Now, although code like get_prev_sp_ra looking for 0x27bd admittedly is a heuristic relying on undocumented platform-specific behavior, it looks like a passable way of getting a call stack on a RISC machine like MIPS, ARM or PowerPC. What about the x86 though? Effectively we have our code partially disassembling itself here, which is not nearly as easy with the x86 (in particular, I don't think there's a way to scan backwards because of the variable encoding length; although we could look at epilogues instead of prologues just as well).

Instead of dragging in a disassembler, we can use an external program, such as, well, a debugger. This obviously defeats the purpose of being able to get the call stack without a debugger. But this purpose isn't very interesting on the x86 in the first place because there you're rarely stuck in situations where a program can't run a debugger.

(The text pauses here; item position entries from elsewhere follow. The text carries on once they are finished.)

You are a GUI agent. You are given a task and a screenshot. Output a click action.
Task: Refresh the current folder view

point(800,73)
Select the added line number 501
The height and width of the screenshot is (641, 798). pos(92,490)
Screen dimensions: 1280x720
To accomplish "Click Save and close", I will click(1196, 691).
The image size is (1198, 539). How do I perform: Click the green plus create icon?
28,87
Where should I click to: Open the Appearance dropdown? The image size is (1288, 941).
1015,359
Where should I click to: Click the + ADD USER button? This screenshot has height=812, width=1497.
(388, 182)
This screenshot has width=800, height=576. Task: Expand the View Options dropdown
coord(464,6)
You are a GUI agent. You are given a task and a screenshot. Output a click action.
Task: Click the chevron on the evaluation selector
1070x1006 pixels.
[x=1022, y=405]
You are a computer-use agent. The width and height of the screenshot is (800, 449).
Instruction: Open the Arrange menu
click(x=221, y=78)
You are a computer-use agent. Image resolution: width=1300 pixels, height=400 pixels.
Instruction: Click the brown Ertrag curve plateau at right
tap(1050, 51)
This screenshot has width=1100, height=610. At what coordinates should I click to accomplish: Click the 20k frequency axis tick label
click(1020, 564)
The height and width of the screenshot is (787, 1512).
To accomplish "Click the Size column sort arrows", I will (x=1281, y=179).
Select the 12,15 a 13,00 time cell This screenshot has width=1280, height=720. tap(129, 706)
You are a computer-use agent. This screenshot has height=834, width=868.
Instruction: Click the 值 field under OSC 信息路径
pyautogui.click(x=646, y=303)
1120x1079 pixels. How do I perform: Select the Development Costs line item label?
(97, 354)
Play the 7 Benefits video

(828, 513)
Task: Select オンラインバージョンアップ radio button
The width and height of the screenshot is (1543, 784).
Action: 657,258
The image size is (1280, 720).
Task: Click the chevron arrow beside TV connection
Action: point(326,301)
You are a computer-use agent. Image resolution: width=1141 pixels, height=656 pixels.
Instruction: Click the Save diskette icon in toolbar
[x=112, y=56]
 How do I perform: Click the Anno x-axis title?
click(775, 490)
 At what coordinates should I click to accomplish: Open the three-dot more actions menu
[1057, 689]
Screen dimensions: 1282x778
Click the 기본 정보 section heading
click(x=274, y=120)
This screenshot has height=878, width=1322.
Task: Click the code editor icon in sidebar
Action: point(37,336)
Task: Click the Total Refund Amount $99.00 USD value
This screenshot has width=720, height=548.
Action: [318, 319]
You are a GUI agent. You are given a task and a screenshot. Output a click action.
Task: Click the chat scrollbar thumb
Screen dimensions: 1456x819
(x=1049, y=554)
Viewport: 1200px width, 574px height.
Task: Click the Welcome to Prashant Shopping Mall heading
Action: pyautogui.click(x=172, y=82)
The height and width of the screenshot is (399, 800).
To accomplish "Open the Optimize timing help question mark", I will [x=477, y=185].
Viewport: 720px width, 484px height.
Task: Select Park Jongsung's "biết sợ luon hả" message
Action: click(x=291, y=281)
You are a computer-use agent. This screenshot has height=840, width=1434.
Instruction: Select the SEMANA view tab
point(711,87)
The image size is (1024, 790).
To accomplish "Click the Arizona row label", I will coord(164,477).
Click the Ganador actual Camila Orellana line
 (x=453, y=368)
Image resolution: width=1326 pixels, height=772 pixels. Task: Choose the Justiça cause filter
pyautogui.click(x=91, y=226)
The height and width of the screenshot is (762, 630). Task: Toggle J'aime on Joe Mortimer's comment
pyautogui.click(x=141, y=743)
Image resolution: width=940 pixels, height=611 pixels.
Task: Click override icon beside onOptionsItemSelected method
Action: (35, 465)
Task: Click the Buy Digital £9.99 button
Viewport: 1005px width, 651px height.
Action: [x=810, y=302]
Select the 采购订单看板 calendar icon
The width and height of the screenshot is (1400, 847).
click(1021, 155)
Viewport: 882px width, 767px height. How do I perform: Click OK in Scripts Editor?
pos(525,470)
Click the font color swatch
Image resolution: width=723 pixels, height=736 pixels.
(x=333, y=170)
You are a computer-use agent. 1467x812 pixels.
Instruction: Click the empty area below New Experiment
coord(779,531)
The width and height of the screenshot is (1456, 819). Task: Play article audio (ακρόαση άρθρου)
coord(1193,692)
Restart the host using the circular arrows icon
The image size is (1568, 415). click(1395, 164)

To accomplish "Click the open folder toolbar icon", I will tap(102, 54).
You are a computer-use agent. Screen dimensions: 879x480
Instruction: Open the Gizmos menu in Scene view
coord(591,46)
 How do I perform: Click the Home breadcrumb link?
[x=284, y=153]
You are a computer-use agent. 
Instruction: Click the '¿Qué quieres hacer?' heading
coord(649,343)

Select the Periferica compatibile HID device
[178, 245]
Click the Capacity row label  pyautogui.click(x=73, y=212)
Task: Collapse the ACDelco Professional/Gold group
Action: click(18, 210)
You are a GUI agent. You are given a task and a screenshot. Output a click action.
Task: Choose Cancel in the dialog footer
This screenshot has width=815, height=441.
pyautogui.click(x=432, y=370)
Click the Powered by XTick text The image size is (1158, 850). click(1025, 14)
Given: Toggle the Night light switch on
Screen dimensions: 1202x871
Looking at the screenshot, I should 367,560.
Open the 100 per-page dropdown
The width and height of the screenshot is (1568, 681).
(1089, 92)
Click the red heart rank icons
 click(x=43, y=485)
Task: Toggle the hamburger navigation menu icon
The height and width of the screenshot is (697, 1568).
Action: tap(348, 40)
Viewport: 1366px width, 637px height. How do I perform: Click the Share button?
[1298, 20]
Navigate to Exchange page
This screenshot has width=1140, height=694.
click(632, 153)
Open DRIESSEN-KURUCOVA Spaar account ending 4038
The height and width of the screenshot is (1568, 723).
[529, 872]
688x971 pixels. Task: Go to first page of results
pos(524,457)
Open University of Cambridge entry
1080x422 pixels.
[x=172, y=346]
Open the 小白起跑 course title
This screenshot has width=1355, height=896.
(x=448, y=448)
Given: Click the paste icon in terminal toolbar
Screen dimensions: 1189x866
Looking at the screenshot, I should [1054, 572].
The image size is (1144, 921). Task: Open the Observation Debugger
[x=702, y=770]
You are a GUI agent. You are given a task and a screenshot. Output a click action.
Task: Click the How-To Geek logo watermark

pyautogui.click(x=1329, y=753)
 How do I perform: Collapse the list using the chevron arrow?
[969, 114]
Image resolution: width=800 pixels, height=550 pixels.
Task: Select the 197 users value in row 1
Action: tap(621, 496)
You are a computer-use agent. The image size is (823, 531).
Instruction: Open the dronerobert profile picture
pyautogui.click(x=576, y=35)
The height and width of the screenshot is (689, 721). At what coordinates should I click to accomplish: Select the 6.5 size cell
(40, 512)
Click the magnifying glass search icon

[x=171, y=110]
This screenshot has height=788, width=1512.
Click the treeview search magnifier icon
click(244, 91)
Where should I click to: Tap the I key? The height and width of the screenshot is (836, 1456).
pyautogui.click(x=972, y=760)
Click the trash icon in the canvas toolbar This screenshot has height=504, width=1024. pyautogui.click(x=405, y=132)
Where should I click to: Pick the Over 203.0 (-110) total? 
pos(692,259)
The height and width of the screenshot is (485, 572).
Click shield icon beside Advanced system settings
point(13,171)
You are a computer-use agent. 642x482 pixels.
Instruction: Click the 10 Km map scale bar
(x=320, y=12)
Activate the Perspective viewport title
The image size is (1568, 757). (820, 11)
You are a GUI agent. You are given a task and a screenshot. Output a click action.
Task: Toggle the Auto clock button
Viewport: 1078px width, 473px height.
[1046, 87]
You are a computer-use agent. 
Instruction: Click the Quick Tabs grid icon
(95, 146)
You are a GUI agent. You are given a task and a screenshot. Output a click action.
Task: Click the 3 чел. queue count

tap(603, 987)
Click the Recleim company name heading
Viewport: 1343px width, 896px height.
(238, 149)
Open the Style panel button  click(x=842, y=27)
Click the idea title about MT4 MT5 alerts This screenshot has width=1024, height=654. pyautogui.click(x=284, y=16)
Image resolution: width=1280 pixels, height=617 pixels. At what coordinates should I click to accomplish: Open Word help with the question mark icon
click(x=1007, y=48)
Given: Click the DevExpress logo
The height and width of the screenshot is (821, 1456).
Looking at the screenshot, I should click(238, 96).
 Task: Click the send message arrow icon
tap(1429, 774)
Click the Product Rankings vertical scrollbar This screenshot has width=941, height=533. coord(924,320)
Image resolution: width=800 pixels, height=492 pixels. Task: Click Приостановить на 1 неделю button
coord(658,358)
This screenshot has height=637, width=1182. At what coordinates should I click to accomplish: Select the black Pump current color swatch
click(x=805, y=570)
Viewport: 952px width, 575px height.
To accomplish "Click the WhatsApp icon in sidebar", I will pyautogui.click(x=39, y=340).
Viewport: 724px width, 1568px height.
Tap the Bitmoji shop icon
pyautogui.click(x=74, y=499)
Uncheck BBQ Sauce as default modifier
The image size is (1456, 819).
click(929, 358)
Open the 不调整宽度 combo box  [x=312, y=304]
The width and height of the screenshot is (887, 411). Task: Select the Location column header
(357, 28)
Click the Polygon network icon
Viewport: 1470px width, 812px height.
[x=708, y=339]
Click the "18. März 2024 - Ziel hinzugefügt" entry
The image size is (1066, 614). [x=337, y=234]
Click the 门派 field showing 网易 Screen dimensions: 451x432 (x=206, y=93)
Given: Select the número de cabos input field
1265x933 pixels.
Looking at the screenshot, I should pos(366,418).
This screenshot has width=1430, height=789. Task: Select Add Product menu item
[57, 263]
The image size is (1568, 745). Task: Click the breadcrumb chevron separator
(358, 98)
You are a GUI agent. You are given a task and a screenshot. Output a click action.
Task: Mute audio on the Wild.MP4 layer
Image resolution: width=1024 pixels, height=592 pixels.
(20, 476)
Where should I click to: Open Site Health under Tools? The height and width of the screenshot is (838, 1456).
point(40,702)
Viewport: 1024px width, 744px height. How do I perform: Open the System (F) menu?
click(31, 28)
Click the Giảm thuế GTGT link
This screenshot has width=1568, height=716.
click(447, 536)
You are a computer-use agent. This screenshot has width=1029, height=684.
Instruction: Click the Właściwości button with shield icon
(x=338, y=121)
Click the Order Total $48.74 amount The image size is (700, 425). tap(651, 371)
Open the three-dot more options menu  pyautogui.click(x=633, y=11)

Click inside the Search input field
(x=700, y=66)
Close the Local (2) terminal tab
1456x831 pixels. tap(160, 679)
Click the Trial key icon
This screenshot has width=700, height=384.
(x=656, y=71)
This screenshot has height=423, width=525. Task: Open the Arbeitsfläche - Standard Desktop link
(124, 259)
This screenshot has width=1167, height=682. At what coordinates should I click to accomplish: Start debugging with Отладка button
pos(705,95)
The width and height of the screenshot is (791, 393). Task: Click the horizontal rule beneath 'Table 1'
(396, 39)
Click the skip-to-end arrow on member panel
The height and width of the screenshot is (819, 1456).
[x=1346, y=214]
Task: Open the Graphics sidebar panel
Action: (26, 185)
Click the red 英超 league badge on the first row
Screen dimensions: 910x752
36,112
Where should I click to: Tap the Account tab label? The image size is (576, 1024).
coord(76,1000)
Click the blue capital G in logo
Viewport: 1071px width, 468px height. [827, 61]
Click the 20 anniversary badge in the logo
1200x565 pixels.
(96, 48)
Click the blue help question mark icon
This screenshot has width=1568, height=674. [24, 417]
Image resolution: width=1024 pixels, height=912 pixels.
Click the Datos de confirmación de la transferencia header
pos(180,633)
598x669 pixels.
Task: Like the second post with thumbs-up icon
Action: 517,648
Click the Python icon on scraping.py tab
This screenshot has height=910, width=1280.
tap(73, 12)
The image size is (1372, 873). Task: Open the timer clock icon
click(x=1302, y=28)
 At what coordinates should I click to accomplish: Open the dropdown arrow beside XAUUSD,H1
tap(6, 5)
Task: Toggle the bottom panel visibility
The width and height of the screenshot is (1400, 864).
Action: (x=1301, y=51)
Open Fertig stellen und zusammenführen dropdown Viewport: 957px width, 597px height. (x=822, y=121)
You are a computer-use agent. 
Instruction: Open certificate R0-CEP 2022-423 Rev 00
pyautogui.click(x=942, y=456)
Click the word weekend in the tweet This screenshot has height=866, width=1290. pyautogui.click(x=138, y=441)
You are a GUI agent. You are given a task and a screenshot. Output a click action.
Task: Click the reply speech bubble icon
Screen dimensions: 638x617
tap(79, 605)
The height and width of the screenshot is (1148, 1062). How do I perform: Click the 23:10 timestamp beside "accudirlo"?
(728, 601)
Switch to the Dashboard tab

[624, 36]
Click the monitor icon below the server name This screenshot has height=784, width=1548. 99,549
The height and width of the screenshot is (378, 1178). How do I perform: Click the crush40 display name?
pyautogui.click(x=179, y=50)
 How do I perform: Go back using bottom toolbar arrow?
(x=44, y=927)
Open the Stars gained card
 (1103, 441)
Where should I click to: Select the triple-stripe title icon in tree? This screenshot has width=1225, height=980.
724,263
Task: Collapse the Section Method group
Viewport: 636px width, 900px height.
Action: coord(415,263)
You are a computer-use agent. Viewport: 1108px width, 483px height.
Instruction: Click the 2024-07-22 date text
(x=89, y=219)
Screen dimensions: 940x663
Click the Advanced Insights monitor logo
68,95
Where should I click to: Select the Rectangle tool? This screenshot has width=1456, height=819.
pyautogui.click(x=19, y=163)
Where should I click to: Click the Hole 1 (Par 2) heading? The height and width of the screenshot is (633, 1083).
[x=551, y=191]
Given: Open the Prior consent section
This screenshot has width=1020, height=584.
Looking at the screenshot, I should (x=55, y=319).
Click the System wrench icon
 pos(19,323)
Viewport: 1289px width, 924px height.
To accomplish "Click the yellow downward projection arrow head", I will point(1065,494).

The only point of the disassembling business on the x86 thus remains to deal with programs compiled without a frame pointer and without debug information making it possible to get the call stack nonetheless. I don't know if anybody has such a problem these days, now that gcc has -fasynchronous-unwind-tables – perhaps someone uses compilers which can't do this or binaries compiled without this, and perhaps the problem is extinct on the x86. For what it's worth, here's a script getting the call stack from a core file without relying on gdb's bt command but relying on its disassemble command. Usage: python bt <program> <core>. No warranty, ...or FITNESS FOR A PARTICULAR PURPOSE.

And this is all I know about getting the call stack in C or C++, something users of other languages can do, in the (unlikely) absence of a library function doing just that, simply by throwing an exception, immediately catching it and using its getStackTrace method or some such.